Opera companies have not escaped these cyber attacks unscathed in recent years. Last July, the digital market­ing service WordFly — with high-profile clients includ­ing the Royal Opera House and the Canadian Opera Company — fell victim to a ransomware attack that com­promised the data of the company and its custom­ers. A few months later, in December, an attack on the Metropolitan Opera took down the organization’s web­site, box office, and payroll system for a period of nine days, costing the company hundreds of thousands of dol­lars in delayed or lost sales. A few months after that, the Philadelphia Orchestra and Kimmel Center fell victim to another attack. (Both the Met and Kimmel Center declined to comment, as did several other opera companies that had experienced cyber attacks in recent years. Understand­ably, most companies prefer to avoid publicly discussing their security measures.)

No one is safe, and like all organizations, opera compa­nies are looking for ways to protect their data and online systems. “Hackers are just getting better and better at disguising their emails,” says Houston Grand Opera’s chief financial officer, Eliz­abeth Greer, who oversaw a preemptive assessment and upgrade of the compa­ny’s cyber security policies.

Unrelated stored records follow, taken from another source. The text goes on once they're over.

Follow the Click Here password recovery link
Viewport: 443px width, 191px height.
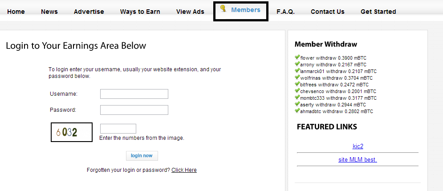(x=184, y=170)
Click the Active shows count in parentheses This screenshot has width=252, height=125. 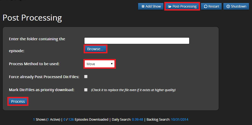48,119
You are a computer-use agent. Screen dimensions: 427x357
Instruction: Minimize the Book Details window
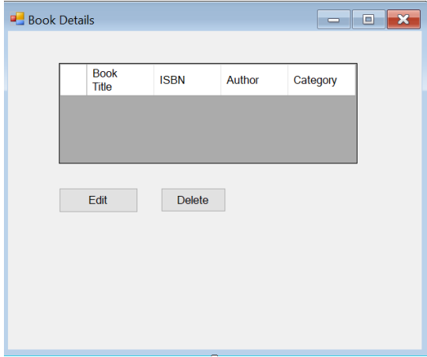click(334, 19)
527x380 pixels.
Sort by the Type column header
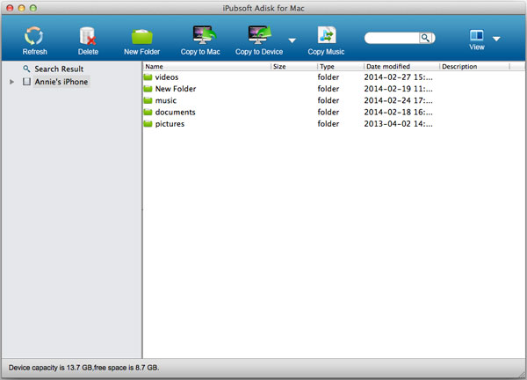pyautogui.click(x=339, y=66)
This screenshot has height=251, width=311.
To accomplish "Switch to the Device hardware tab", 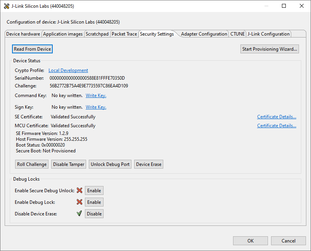I will (x=22, y=34).
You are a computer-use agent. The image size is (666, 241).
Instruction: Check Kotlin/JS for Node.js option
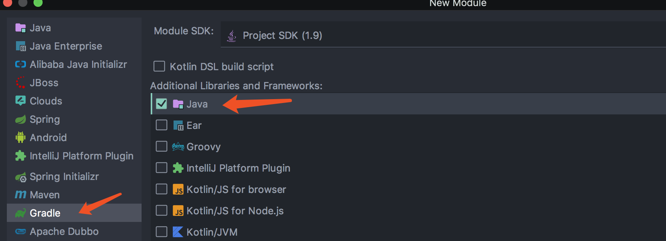click(x=161, y=210)
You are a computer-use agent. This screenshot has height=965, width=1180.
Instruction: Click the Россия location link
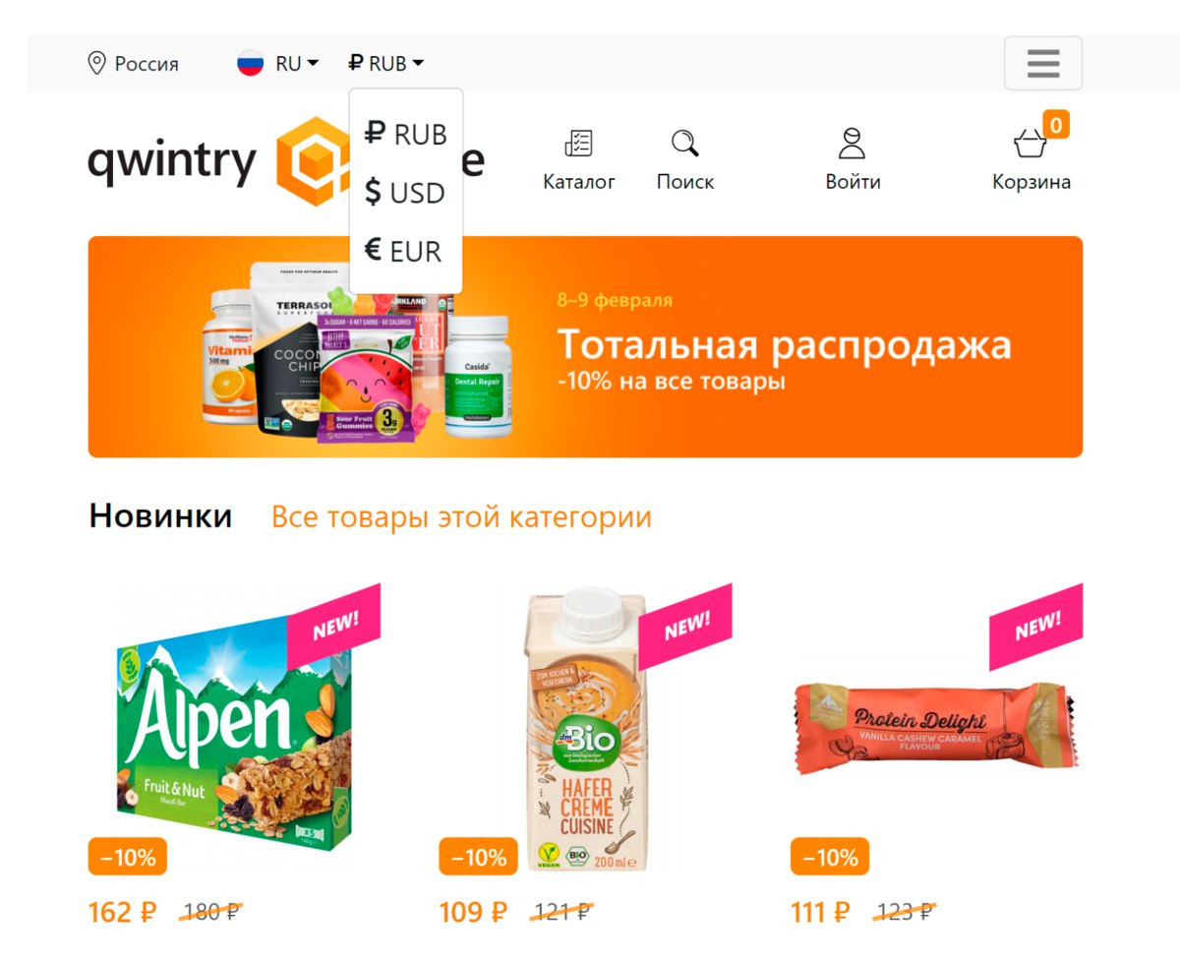[147, 64]
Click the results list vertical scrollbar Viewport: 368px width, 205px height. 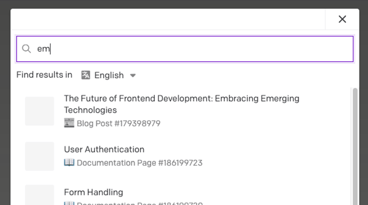click(x=355, y=146)
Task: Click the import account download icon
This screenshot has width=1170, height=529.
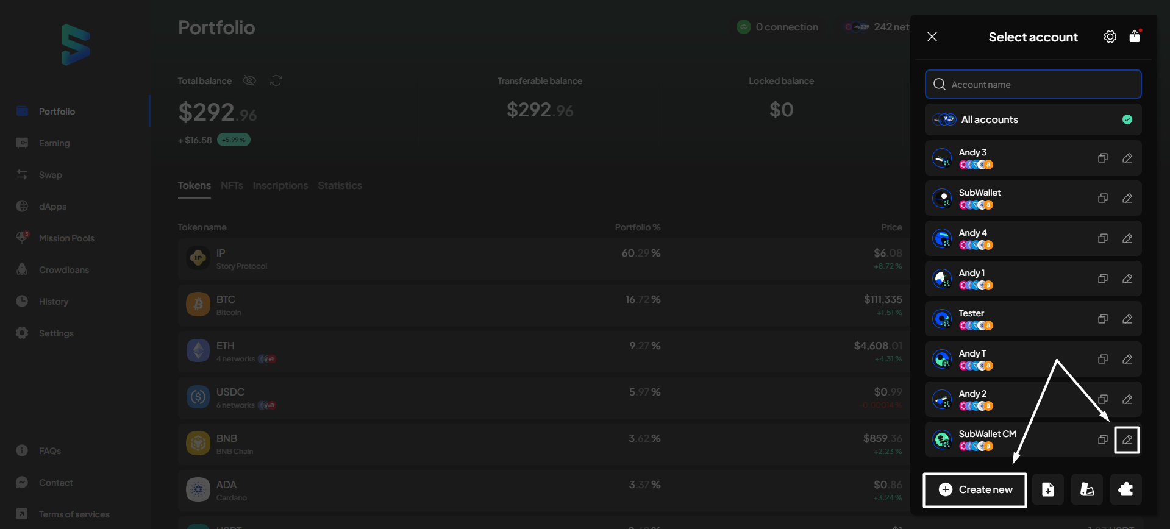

Houston Grand Opera’s first actions to increase security were to outsource its systems and network management to third-party companies equipped with better secu­rity than it could provide on its own. “It wasn’t realistic to expect our staff to be able to do everything we need to do to stay safe,” Greer says. She explains that the com­pany has moved key systems that manage sensitive data such as credit card informa­tion, donor data, and their own financials — like Tes­situra, Financial Edge, and their HRIS and payroll sys­tems — to cloud-based platforms. These platforms host data on an off-site server that is maintained by a third-party provider responsible for hosting, managing, and securing this data. Often, such providers provide stron­ger security protocols than a company would be able to implement on its own. HGO also outsourced its network administration to Dat­aVox, a Houston-based tech company, which was more equipped to handle threats than the opera company’s two-person IT department.

There are also free day-to-day steps that HGO takes to stay safe, Greer notes, including running Sophos Cybersecurity software daily, quarterly training for staff about safely open­ing emails, and multi-factor authentication for all users. Passwords are changed every 90 days, and every email is scanned through a Microsoft 365 tool and quar­antined if suspicious. Greer adds that some HGO board members have also been able to point the organiza­tion to experts who provided consultations pro bono.

“IT, and security in gen­eral, is seen as a money sink because you don’t use it 99.9% of the time,” says OPERA America’s chief information officer, Kevin Sobczyk. Like Greer, he also recommends outsourcing cyber secu­rity to a third party, budget permitting. Sobczyk also rec­ommends the philanthropic website TechSoup, which he describes as a “tech shopping mall” for nonprofits. It fea­tures discounted products that nonprofits can utilize. Ultimately, training employ­ees on exactly how to spot these risks and avoid falling through traps is key. “Usu­ally, the number one risk for an organization to be attacked is through its own employees,” Sobczyk says.